ASSIGNMENT
Print every record word for word.

SOURCE DATA
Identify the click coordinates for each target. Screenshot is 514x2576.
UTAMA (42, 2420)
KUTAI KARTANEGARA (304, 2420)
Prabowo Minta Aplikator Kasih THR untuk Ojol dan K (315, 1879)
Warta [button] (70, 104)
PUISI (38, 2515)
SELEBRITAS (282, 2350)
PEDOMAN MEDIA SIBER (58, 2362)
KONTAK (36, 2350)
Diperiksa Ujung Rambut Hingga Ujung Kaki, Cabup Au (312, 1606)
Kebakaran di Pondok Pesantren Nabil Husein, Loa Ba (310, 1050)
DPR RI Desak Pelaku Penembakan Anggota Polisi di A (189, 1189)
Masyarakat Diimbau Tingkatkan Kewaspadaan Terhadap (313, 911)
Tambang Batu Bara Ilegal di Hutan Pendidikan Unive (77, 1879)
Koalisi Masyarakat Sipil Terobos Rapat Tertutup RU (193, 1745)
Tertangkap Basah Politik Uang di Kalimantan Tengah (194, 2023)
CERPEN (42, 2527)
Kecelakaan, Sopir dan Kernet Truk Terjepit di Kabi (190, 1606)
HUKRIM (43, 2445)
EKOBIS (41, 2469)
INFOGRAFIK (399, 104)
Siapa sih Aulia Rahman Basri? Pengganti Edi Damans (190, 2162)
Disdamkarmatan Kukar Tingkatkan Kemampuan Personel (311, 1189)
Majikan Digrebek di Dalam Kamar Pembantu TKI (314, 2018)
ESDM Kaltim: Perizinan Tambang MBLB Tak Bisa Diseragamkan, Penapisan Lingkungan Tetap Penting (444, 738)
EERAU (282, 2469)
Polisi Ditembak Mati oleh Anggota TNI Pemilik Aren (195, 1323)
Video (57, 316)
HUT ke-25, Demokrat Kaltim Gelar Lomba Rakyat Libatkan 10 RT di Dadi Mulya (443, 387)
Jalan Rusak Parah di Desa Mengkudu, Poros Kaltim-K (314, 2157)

SOLUTION FOR THIS EXERCISE
Identify the click coordinates for each target. Screenshot is 514x2576.
UTAMA (42, 2420)
KUTAI KARTANEGARA (304, 2420)
Prabowo Minta Aplikator Kasih THR untuk Ojol dan K (315, 1879)
Warta [button] (70, 104)
PUISI (38, 2515)
SELEBRITAS (282, 2350)
PEDOMAN MEDIA SIBER (58, 2362)
KONTAK (36, 2350)
Diperiksa Ujung Rambut Hingga Ujung Kaki, Cabup Au (312, 1606)
Kebakaran di Pondok Pesantren Nabil Husein, Loa Ba (310, 1050)
DPR RI Desak Pelaku Penembakan Anggota Polisi di A (189, 1189)
Masyarakat Diimbau Tingkatkan Kewaspadaan Terhadap (313, 911)
Tambang Batu Bara Ilegal di Hutan Pendidikan Unive (77, 1879)
Koalisi Masyarakat Sipil Terobos Rapat Tertutup RU (193, 1745)
Tertangkap Basah Politik Uang di Kalimantan Tengah (194, 2023)
CERPEN (42, 2527)
Kecelakaan, Sopir dan Kernet Truk Terjepit di Kabi (190, 1606)
HUKRIM (43, 2445)
EKOBIS (41, 2469)
INFOGRAFIK (399, 104)
Siapa sih Aulia Rahman Basri? Pengganti Edi Damans (190, 2162)
Disdamkarmatan Kukar Tingkatkan Kemampuan Personel (311, 1189)
Majikan Digrebek di Dalam Kamar Pembantu TKI (314, 2018)
ESDM Kaltim: Perizinan Tambang MBLB Tak Bisa Diseragamkan, Penapisan Lingkungan Tetap Penting (444, 738)
EERAU (282, 2469)
Polisi Ditembak Mati oleh Anggota TNI Pemilik Aren (195, 1323)
Video (57, 316)
HUT ke-25, Demokrat Kaltim Gelar Lomba Rakyat Libatkan 10 RT di Dadi Mulya (443, 387)
Jalan Rusak Parah di Desa Mengkudu, Poros Kaltim-K (314, 2157)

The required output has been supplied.